_Приведенный отрывок:_
....

Три лица одного преступления. Жанровая полифония «Рафферти»
Аранович строит повествование нелинейно не во времени, но в жанре. Каждая из трех серий — это отдельный взгляд на историю, отдельный инструмент для препарирования реальности.
Первая серия — это изысканный юридический триллер, предвосхищающий лучшие экранизации Джона Гришема («Фирма»). Здесь кипят страсти в залах суда и залах заседаний. Это битва умов, игра в поддавки с правосудием. Рафферти предстает перед комиссией, и мы видим его виртуозную игру, его умение уходить от ударов, сдавать пешек ради сохранения фигур. Это кино про слова и подтексты, где каждое показание может стать либо билетом в кресло босса, либо заказом на убийство.
Вторая серия — сердце фильма, его нуарная сердцевина. Здесь господствуют тени, дождь, мокрый асфальт и беспощадная жестокость. Это время подручных, таких как Томми Фарричетти. Именно здесь мы видим ту самую «технологию» преступного мира, описанную Уайтом. Вымогательство, рэкет, физическое устранение. Ключевой эпизод — расправа с профсоюзным активистом Клодом Мэрксом, заподозренным в симпатиях к коммунистам. Ему не просто угрожают — ему плещут кислотой в лицо. Эта сцена, снятая с почти документальной холодностью, бьет сильнее любой пропаганды. Кислота здесь — метафора бесчеловечности системы, которая стирает лица, индивидуальность и саму жизнь, если они мешают денежному потоку.
Третья серия — это уже политическая драма с элементами трагедии. Рафферти, думавший, что он игрок, понимает, что он лишь пешка. Законы, которые он так ловко обходил, смыкаются вокруг него, но не в виде правосудия, а в виде пуль на ступенях Сената. Его смерть — не героическая гибель киногероя, а убой скота, хладнокровная зачистка. И разбивающиеся очки — последний штрих, окончательно лишающий этот момент какого-либо пафоса.
Такое жанровое расслоение позволило Арановичу избежать упрощения. Фильм говорил со зрителем на разных языках: язык интриги, язык насилия и язык рока. Вместе они создавали объемную картину мира, где преступление — не отклонение, а норма функционирования элит.
Лицо зла. Джигарханян и советский ответ Де Ниро
Отдельная вселенная «Рафферти» — это актерские работы. Аранович собрал блистательный ансамбль, но два имени стоят особняком. Армен Джигарханян в роли Томми Фарричетти — это откровение. Если Роберт Де Ниро в «Ирландце» спустя десятилетия создаст образ наемного убийцы как уставшего, задумчивого философа насилия, то Джигарханян играет иную грань. Его Фарричетти — это функция. У него почти нет слов, нет рефлексии. Он появляется в кадре как воплощенная угроза, как сгусток темной энергии. Сцена с пасьянсом из итальянских карт — не просто этнографическая деталь, а символ его чуждости, его принадлежности к иному, теневому миру. Он не злодей с шекспировской трагедией, он — инструмент. И когда этот инструмент приводит приговор в исполнение на ступенях Сената, это производит гораздо более жуткое впечатление, чем любая эмоциональная сцена. Джигарханян играет саму неотвратимость.

....

_Исходные данные:_
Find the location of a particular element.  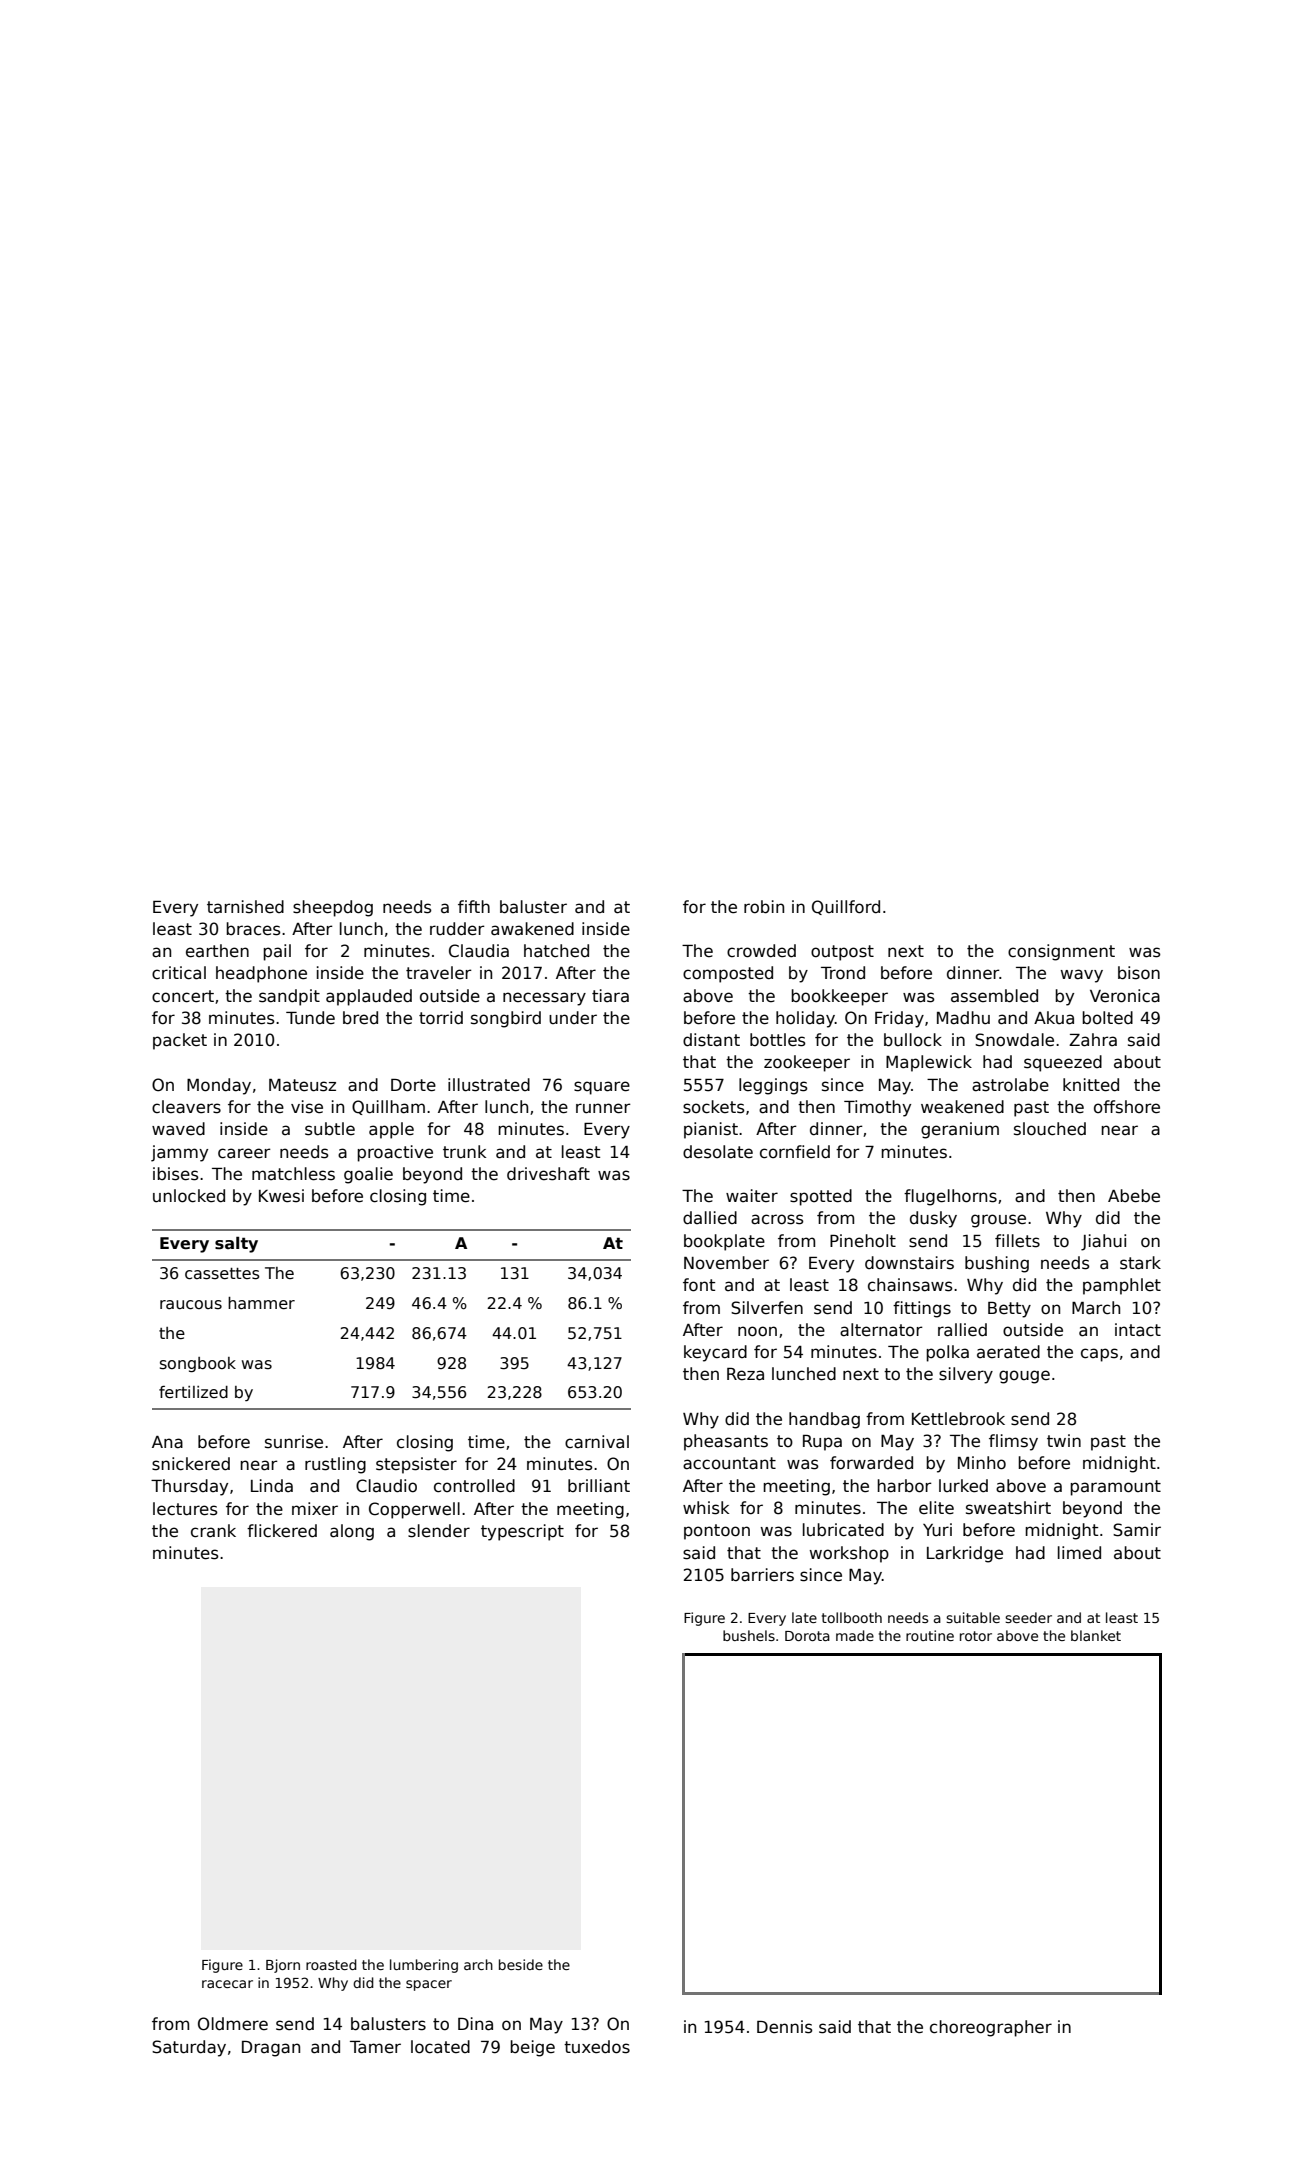

Samir is located at coordinates (1137, 1530).
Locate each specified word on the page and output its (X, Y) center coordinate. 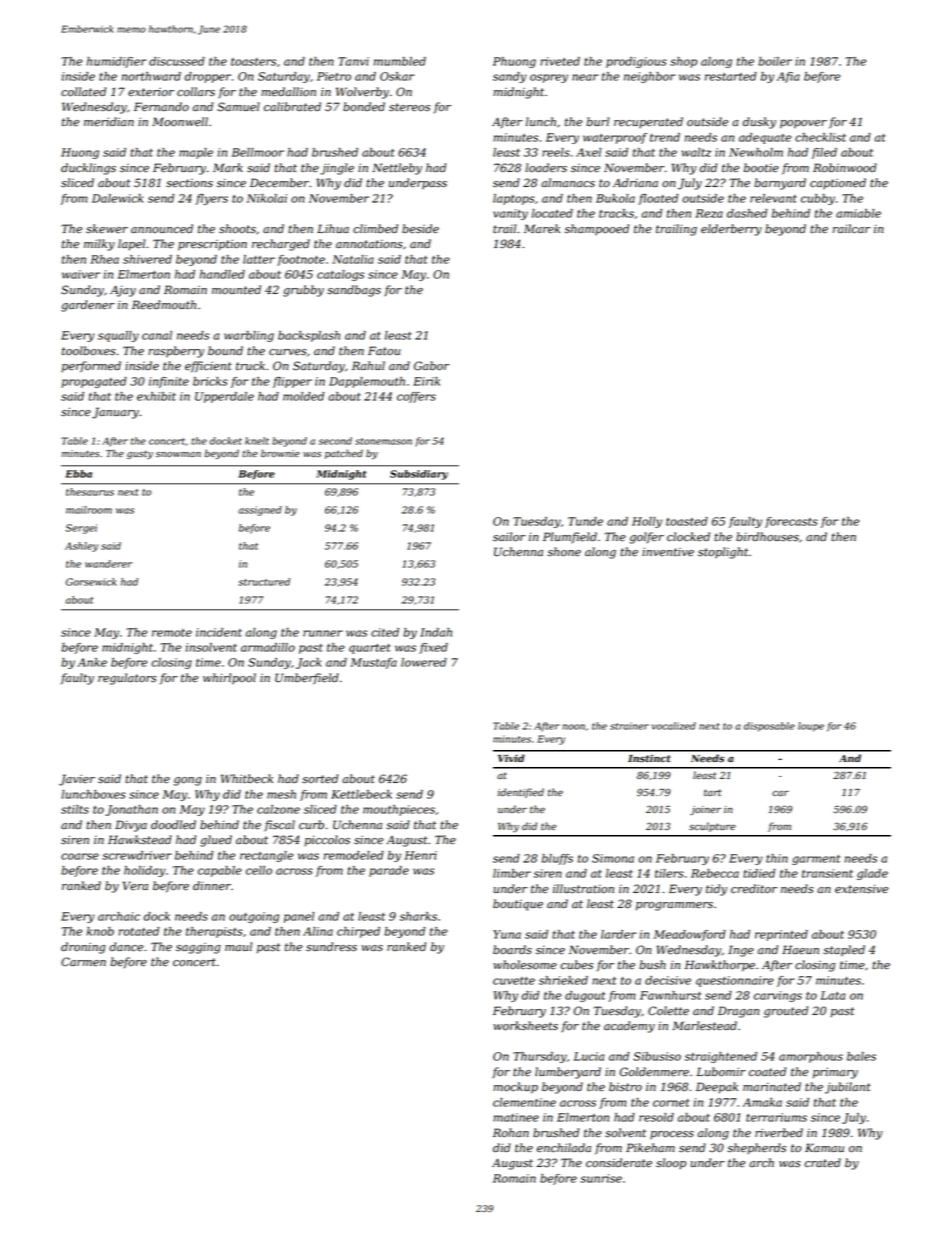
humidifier (116, 62)
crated (823, 1162)
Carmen (83, 962)
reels (556, 152)
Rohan (511, 1132)
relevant (773, 198)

....

_Что нужно сделать:_
1 > Кого играет Армен Джигарханян, согласно отрывку о фильме «Рафферти»?
2 > Продолжите отрывок о фильме «Рафферти», начав сразу после его последнего предложения.
Записи для этой работы не понадобятся.

_Результаты работы:_
1 > Томми Фарричетти.

2 >
Не менее интересен выбор на женскую роль. Евгения Симонова, с ее хрупкостью и лиризмом, сыгравшая клубную певицу, — это столкновение миров. Ее героиня — типичная «роковая женщина» нуара, но сыгранная актрисой, воплощавшей для советского зрителя чистоту и нежность. Рафферти обращается с ней как с вещью, подкладывая под «нужных людей». И в этой грубости, в этом циничном использовании красоты — приговор системе, где женщина — лишь приз для победителя или разменная монета. Симонова вносит в эту роль боль и растерянность, которых так не хватало бы голливудской старлетке. Она показывает жертву не как символ, а как живого человека.
Деталь как аргумент. Точность вопреки пропаганде
Интересно, что при всей идеологической нагрузке, создатели фильма проявили удивительную скрупулезность в деталях. Та самая сцена с итальянскими картами — не просто дань уважения. Это знак понимания того, что американская мафия — явление с глубокими этническими корнями, что она пришла из Сицилии, принеся с собой свои ритуалы и символы. Это уровень антропологического наблюдения, не свойственный агитпропу.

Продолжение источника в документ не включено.